▶ **Records provided**
+---+

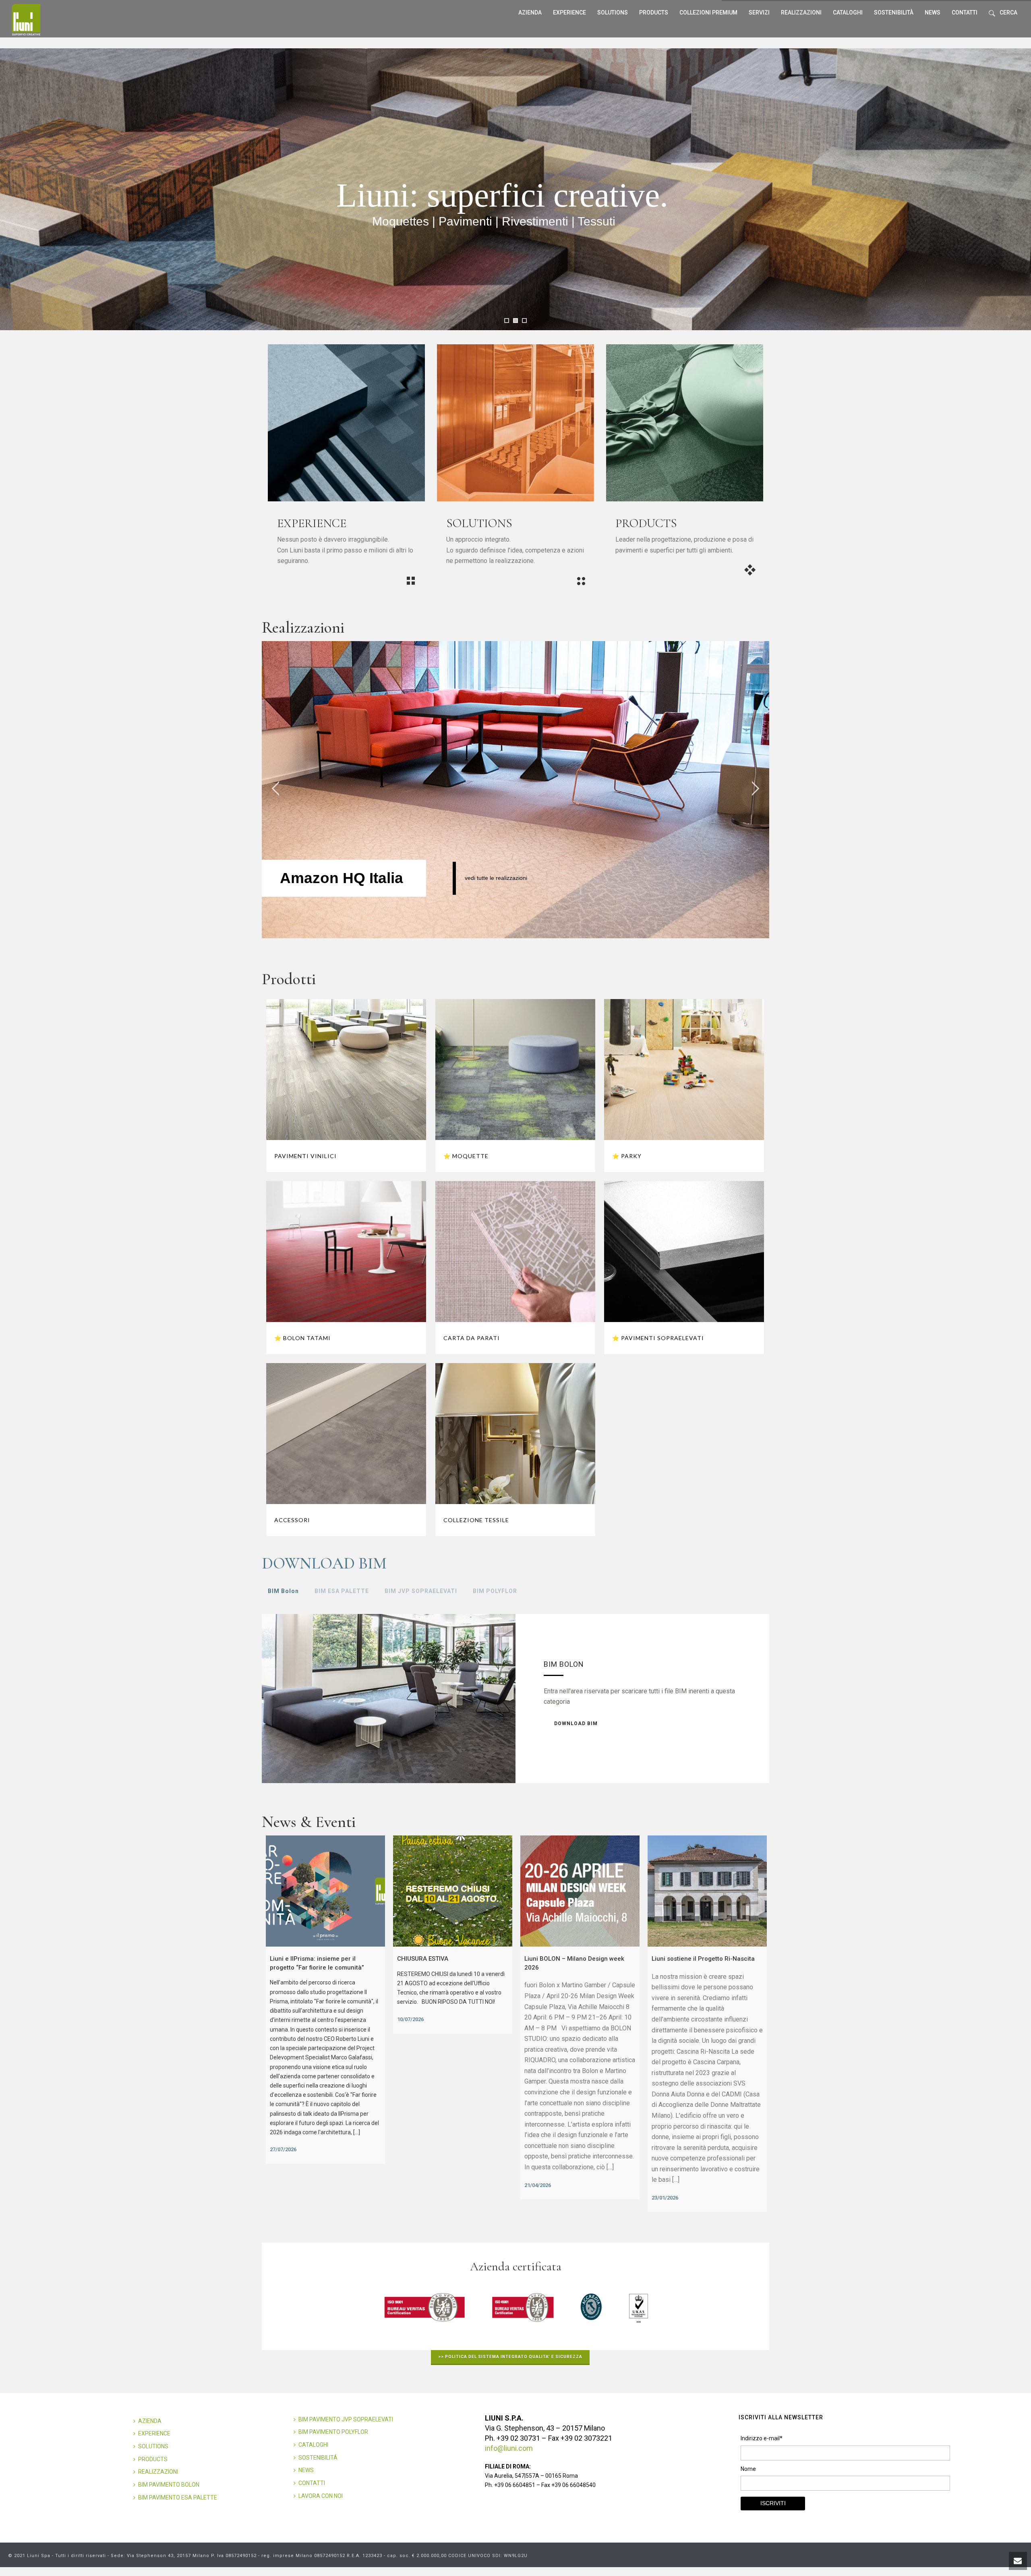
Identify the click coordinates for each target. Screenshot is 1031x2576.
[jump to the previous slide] (276, 790)
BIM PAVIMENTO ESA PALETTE (177, 2497)
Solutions (612, 12)
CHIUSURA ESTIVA (422, 1958)
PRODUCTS (153, 2459)
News (932, 12)
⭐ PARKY (627, 1155)
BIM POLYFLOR (495, 1591)
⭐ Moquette (466, 1155)
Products (653, 12)
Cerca (1007, 12)
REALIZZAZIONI (801, 12)
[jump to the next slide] (755, 790)
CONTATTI (311, 2483)
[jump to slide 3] (524, 320)
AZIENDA (149, 2421)
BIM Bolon (283, 1591)
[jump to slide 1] (506, 320)
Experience (569, 12)
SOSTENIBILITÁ (317, 2457)
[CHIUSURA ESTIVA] (452, 1891)
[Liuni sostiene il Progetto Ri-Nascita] (707, 1891)
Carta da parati (471, 1338)
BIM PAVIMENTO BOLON (168, 2484)
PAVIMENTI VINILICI (305, 1155)
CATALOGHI (313, 2445)
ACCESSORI (292, 1520)
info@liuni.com (509, 2448)
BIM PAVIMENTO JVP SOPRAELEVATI (345, 2419)
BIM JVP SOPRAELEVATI (421, 1591)
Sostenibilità (893, 12)
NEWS (306, 2470)
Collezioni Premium (708, 12)
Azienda (530, 12)
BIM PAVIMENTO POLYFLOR (333, 2432)
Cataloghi (848, 12)
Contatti (964, 12)
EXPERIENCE (154, 2433)
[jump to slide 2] (515, 320)
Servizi (759, 12)
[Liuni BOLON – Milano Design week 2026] (580, 1891)
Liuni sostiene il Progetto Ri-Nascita (703, 1958)
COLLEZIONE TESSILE (476, 1520)
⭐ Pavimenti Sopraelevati (658, 1338)
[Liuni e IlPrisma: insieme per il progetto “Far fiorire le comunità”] (325, 1891)
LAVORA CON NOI (320, 2496)
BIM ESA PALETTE (342, 1591)
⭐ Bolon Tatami (302, 1338)
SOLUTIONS (153, 2446)
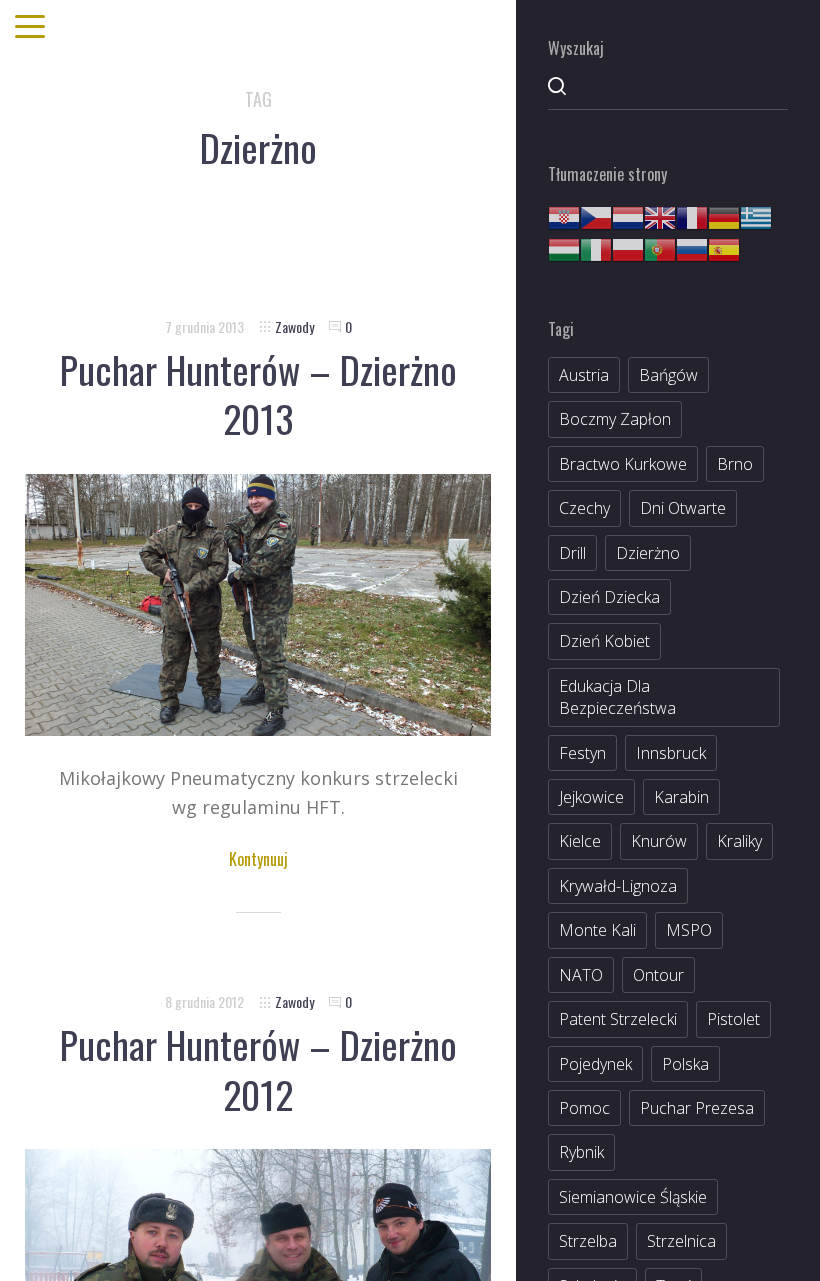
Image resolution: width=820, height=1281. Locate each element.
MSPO (689, 930)
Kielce (580, 841)
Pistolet (733, 1019)
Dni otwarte (683, 508)
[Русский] (692, 248)
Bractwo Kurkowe (623, 464)
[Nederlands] (628, 216)
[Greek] (756, 216)
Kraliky (739, 841)
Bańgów (668, 375)
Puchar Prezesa (697, 1108)
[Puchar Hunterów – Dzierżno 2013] (258, 603)
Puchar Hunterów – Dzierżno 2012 (258, 1068)
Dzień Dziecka (609, 597)
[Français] (692, 216)
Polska (685, 1064)
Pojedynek (595, 1064)
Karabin (681, 797)
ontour (658, 975)
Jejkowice (591, 797)
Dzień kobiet (604, 641)
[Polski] (628, 248)
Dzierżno (648, 553)
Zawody (294, 326)
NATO (581, 975)
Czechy (584, 508)
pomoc (584, 1108)
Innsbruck (671, 753)
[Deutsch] (724, 216)
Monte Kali (597, 930)
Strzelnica (681, 1241)
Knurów (659, 841)
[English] (660, 216)
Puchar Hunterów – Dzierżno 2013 (258, 393)
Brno (735, 464)
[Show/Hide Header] (30, 28)
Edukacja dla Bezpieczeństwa (617, 697)
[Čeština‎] (596, 216)
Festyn (582, 753)
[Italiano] (596, 248)
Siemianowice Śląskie (633, 1197)
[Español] (724, 248)
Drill (572, 553)
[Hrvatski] (564, 216)
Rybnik (581, 1152)
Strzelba (588, 1241)
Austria (584, 375)
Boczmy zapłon (615, 419)
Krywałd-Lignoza (618, 886)
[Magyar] (564, 248)
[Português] (660, 248)
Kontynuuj (258, 859)
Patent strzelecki (618, 1019)
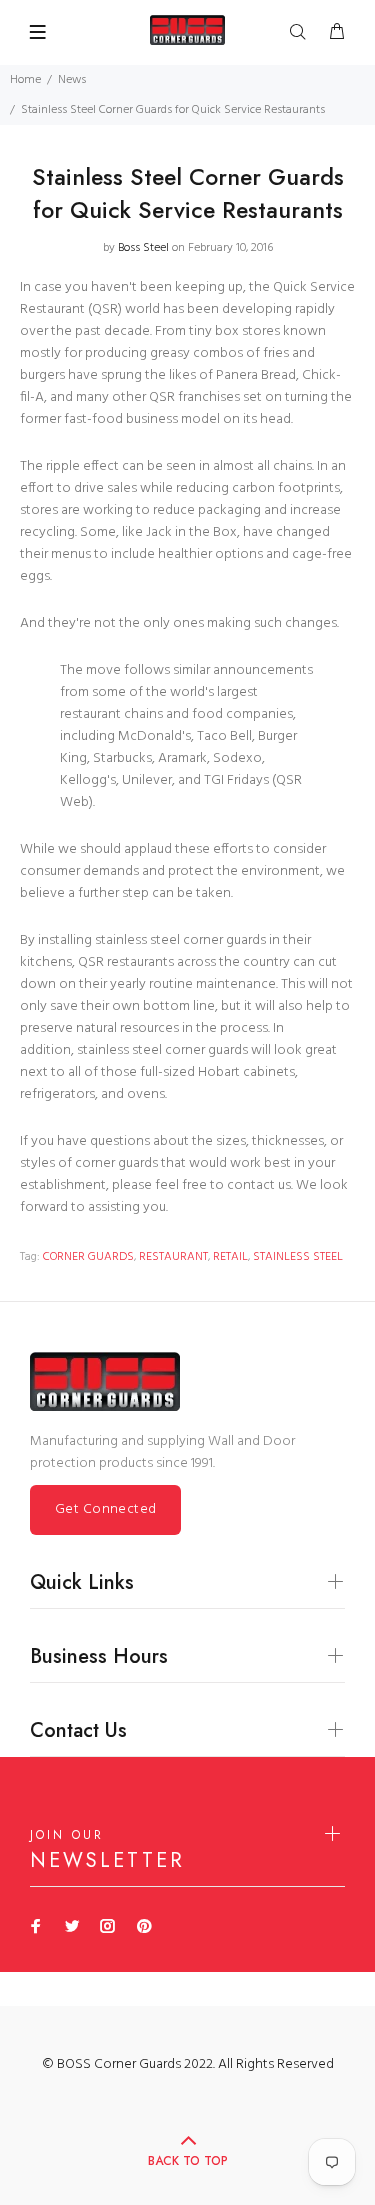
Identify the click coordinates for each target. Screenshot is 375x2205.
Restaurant (173, 1257)
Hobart (219, 1072)
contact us (259, 1185)
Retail (230, 1257)
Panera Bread (256, 375)
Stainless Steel (298, 1257)
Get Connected (105, 1509)
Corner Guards (88, 1257)
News (72, 80)
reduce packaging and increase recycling (180, 521)
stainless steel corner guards (162, 1050)
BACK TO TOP (188, 2161)
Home (25, 80)
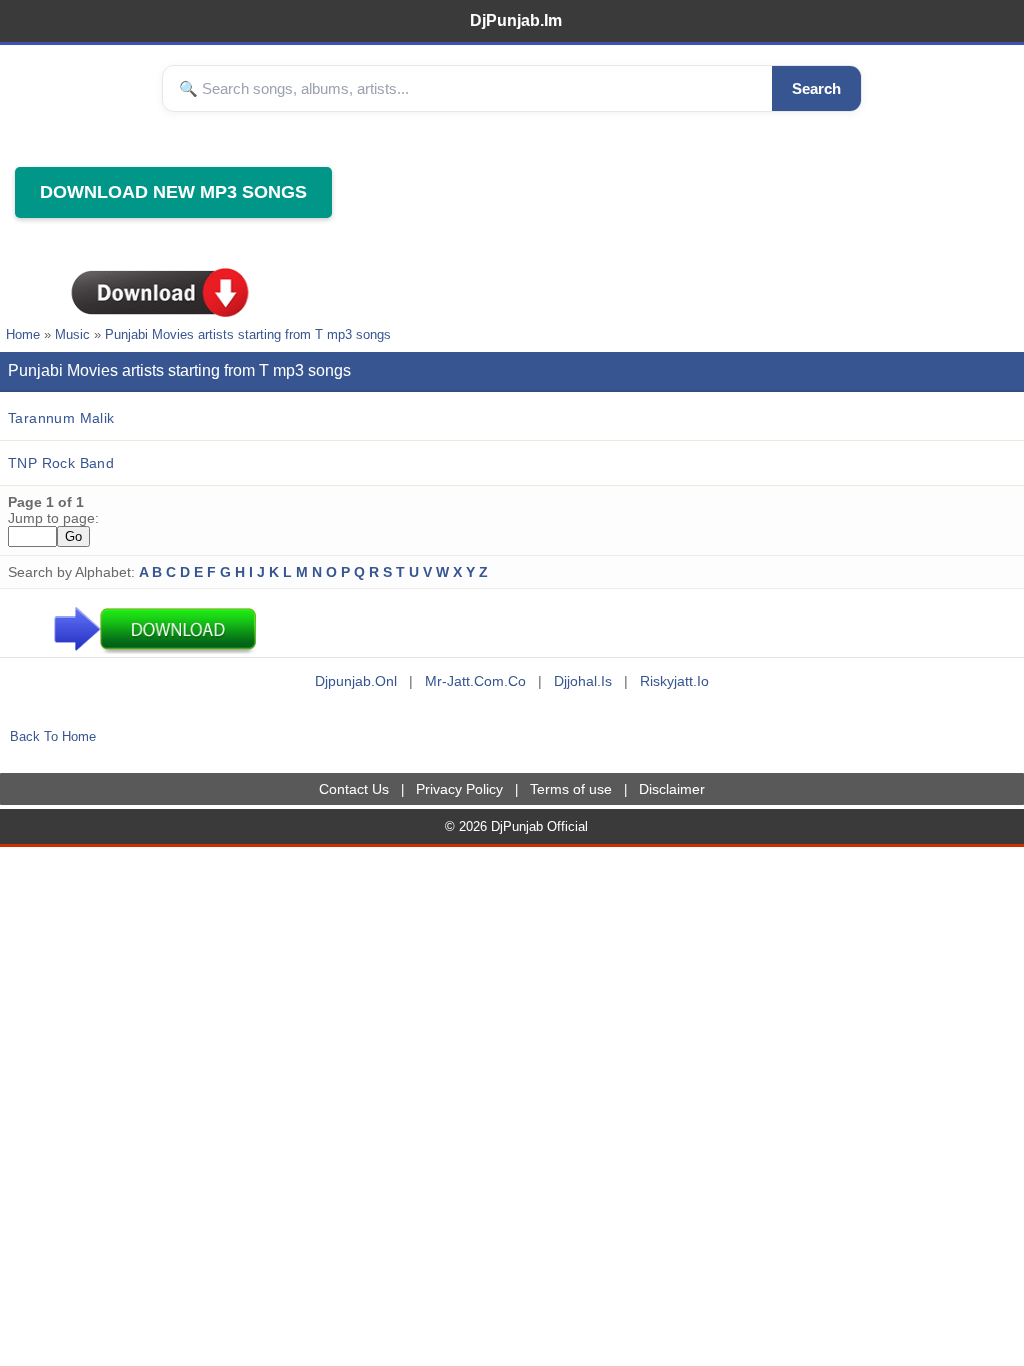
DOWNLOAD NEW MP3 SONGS (173, 192)
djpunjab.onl (356, 681)
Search (816, 88)
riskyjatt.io (674, 681)
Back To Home (53, 736)
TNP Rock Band (61, 463)
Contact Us (354, 789)
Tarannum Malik (61, 418)
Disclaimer (672, 789)
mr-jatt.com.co (475, 681)
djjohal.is (583, 681)
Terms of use (571, 789)
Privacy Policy (459, 789)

+---+

Only the pictures are to be left out; write out all the other data exactly.

▶ **Solution to this task**
Identify the click coordinates for each target. Screenshot is 1031x2576.
[jump to the previous slide] (276, 790)
BIM PAVIMENTO ESA PALETTE (177, 2497)
Solutions (612, 12)
CHIUSURA ESTIVA (422, 1958)
PRODUCTS (153, 2459)
News (932, 12)
⭐ PARKY (627, 1155)
BIM POLYFLOR (495, 1591)
⭐ Moquette (466, 1155)
Products (653, 12)
Cerca (1007, 12)
REALIZZAZIONI (801, 12)
[jump to the next slide] (755, 790)
CONTATTI (311, 2483)
[jump to slide 3] (524, 320)
AZIENDA (149, 2421)
BIM Bolon (283, 1591)
[jump to slide 1] (506, 320)
Experience (569, 12)
SOSTENIBILITÁ (317, 2457)
[CHIUSURA ESTIVA] (452, 1891)
[Liuni sostiene il Progetto Ri-Nascita] (707, 1891)
Carta da parati (471, 1338)
BIM PAVIMENTO BOLON (168, 2484)
PAVIMENTI VINILICI (305, 1155)
CATALOGHI (313, 2445)
ACCESSORI (292, 1520)
info@liuni.com (509, 2448)
BIM PAVIMENTO JVP SOPRAELEVATI (345, 2419)
BIM JVP SOPRAELEVATI (421, 1591)
Sostenibilità (893, 12)
NEWS (306, 2470)
Collezioni Premium (708, 12)
Azienda (530, 12)
BIM PAVIMENTO POLYFLOR (333, 2432)
Cataloghi (848, 12)
Contatti (964, 12)
EXPERIENCE (154, 2433)
[jump to slide 2] (515, 320)
Servizi (759, 12)
[Liuni BOLON – Milano Design week 2026] (580, 1891)
Liuni sostiene il Progetto Ri-Nascita (703, 1958)
COLLEZIONE TESSILE (476, 1520)
⭐ Pavimenti Sopraelevati (658, 1338)
[Liuni e IlPrisma: insieme per il progetto “Far fiorire le comunità”] (325, 1891)
LAVORA CON NOI (320, 2496)
BIM ESA PALETTE (342, 1591)
⭐ Bolon Tatami (302, 1338)
SOLUTIONS (153, 2446)
Image resolution: width=820, height=1281. Locate each element.
MSPO (689, 930)
Kielce (580, 841)
Pistolet (733, 1019)
Dni otwarte (683, 508)
[Русский] (692, 248)
Bractwo Kurkowe (623, 464)
[Nederlands] (628, 216)
[Greek] (756, 216)
Kraliky (739, 841)
Bańgów (668, 375)
Puchar Prezesa (697, 1108)
[Puchar Hunterów – Dzierżno 2013] (258, 603)
Puchar Hunterów – Dzierżno 2012 (258, 1068)
Dzień Dziecka (609, 597)
[Français] (692, 216)
Polska (685, 1064)
Pojedynek (595, 1064)
Karabin (681, 797)
ontour (658, 975)
Jejkowice (591, 797)
Dzień kobiet (604, 641)
[Polski] (628, 248)
Dzierżno (648, 553)
Zawody (294, 326)
NATO (581, 975)
Czechy (584, 508)
pomoc (584, 1108)
Innsbruck (671, 753)
[Deutsch] (724, 216)
Monte Kali (597, 930)
Strzelnica (681, 1241)
Knurów (659, 841)
[English] (660, 216)
Puchar Hunterów – Dzierżno 2013 (258, 393)
Brno (735, 464)
[Show/Hide Header] (30, 28)
Edukacja dla Bezpieczeństwa (617, 697)
[Čeština‎] (596, 216)
Festyn (582, 753)
[Italiano] (596, 248)
Siemianowice Śląskie (633, 1197)
[Español] (724, 248)
Drill (572, 553)
[Hrvatski] (564, 216)
Rybnik (581, 1152)
Strzelba (588, 1241)
Austria (584, 375)
Boczmy zapłon (615, 419)
Krywałd-Lignoza (618, 886)
[Magyar] (564, 248)
[Português] (660, 248)
Kontynuuj (258, 859)
Patent strzelecki (618, 1019)
Identify the click coordinates for each target. Screenshot is 375x2205.
Restaurant (173, 1257)
Hobart (219, 1072)
contact us (259, 1185)
Retail (230, 1257)
Panera Bread (256, 375)
Stainless Steel (298, 1257)
Get Connected (105, 1509)
Corner Guards (88, 1257)
News (72, 80)
reduce packaging and increase recycling (180, 521)
stainless steel corner guards (162, 1050)
BACK TO TOP (188, 2161)
Home (25, 80)
DOWNLOAD NEW MP3 SONGS (173, 192)
djpunjab.onl (356, 681)
Search (816, 88)
riskyjatt.io (674, 681)
Back To Home (53, 736)
TNP Rock Band (61, 463)
Contact Us (354, 789)
Tarannum Malik (61, 418)
Disclaimer (672, 789)
mr-jatt.com.co (475, 681)
djjohal.is (583, 681)
Terms of use (571, 789)
Privacy Policy (459, 789)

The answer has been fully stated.